On Monday, my HIIT routine was the perfect blend of all out, I might puke or pass out sprinting intensity and sweet, sweet walking recovery. By the time my 30 minutes were up, I was toasty toast. (Any Tony Horton fans out there know what that’s from? 😉 ) And it didn’t help that my legs were already jello-lishous after that Monday leg workout.
- Sore Muscles- I most definitely have a love/hate relationship with this, but lately it’s been more love than hate. (Although if you ask my dad, he’d tell you I was being a huge wimp the last day or so.) But I still maintain it isn’t my fault that my calf muscles got horrendously sore and super, super tight after not having worked them specifically for over a month- and then doing 90 weighted calf raises like it was nothing. Truthfully, my left calf is still wicked sore- I can barely straighten my left leg all the way without wincing. And don’t even get me started about sitting down and standing back up….Monday was Legs (quads/calves) and Tuesday was glutes/hamstrings. Two leg days in a row. Gimme a break!
- Short Term Goal Planning- Most of you probably know that I’m a list maker. Many of you probably know that I plan my workouts out like a psycho, and usually try and plan up to 2 months in advance. While I believe there’s a lot to be said about scheduling workouts like appointments and meal planning/meal prep, I don’t think writing out 2 months worth of workouts is the best idea- especially considering how daunting it looks all scribbled out like that.
So, what I’ve started doing now is- like appointments- I schedule everything out on the Sunday before hand and leave it at that. I do one week at a time, cross the scheduled workouts off as I go, and plan to start all over again the next Sunday for the next week.
So far, so good- and I don’t feel nearly as overwhelmed. It’s easier to digest small chunks of info than a whole calendar full of “to do’s”.
- Fitness Memes- as if you couldn’t tell already, right?
- The Walking Dead, seasons 1-3 recap (in preparation for season 4 mid-season premiere!)
Not really “fitness” related (unless you count the fact that I did my chest, triceps and biceps lifting workout while watching last night with my dad), but you guys knew this one was coming!
I feel like I have a lot more that I could list, but most of them are things I’ve definitely listed before, and will most likely list again in the future. For the sake of keeping this here blog interesting, I’ll leave it here for now.

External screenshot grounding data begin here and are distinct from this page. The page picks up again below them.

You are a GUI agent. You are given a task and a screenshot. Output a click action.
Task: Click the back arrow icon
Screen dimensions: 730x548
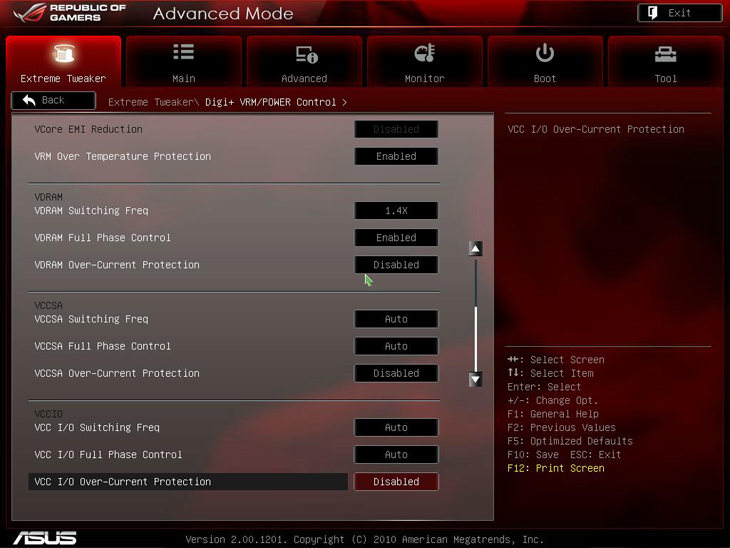tap(29, 101)
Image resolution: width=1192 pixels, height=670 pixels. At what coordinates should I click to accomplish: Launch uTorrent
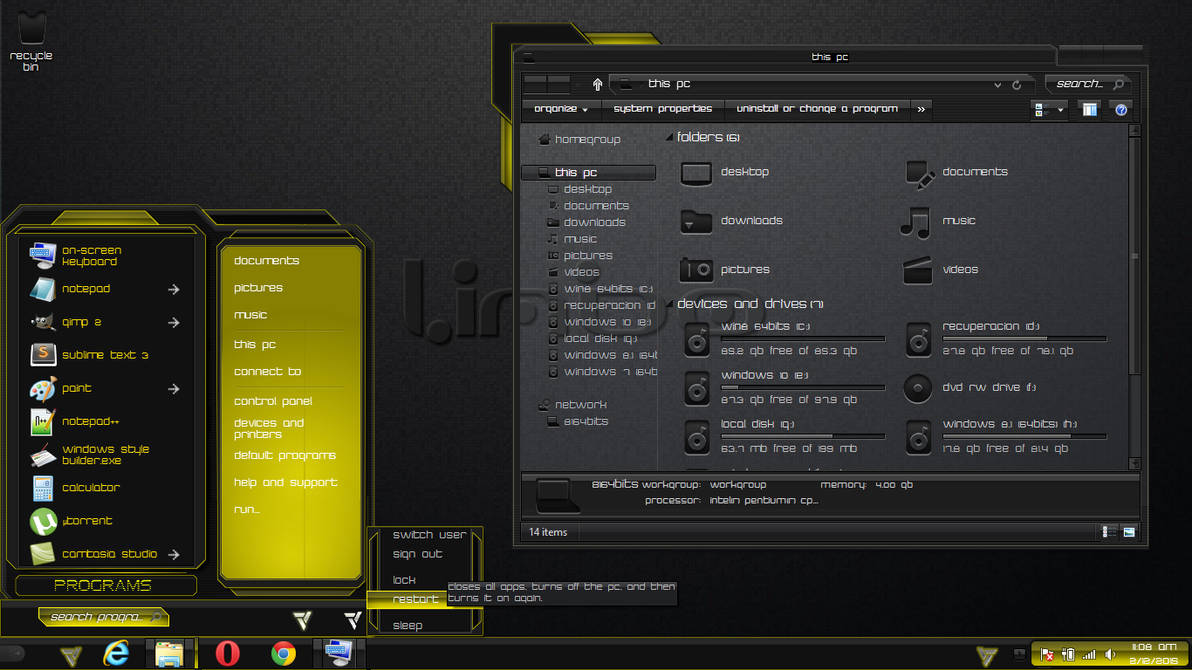88,520
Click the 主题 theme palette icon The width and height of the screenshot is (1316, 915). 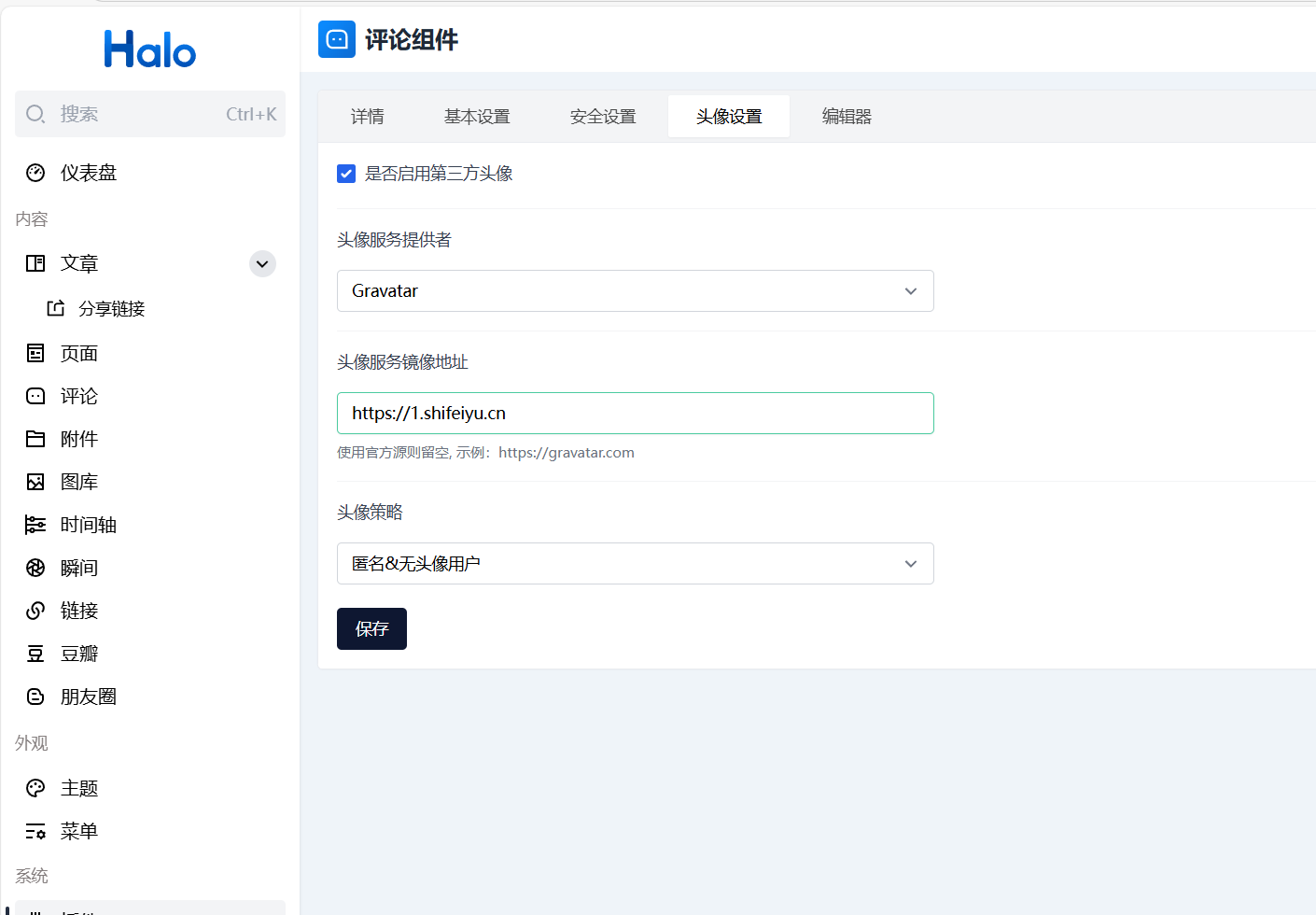(35, 788)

On the agenda for tonight- a repeat of Monday’s leg and shoulder (mostly shoulders today, I’m thinking…)workout, accompanied by 30-40 minutes HIIT on the stationary bike.

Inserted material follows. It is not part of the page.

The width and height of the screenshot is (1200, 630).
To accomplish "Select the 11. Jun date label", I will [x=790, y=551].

I’m soooo bummed I haven’t been able to hop on the stairmaster at all this week- but in the interest of not overtraining or injuring my already painfully sore (still, 3 days later) calves, I think it best if I take a break from my favorite cardio machine, at least until tomorrow. 😉
Hopefully I’ll have a full Fitbloggin’ informational post for you guys sometime soon!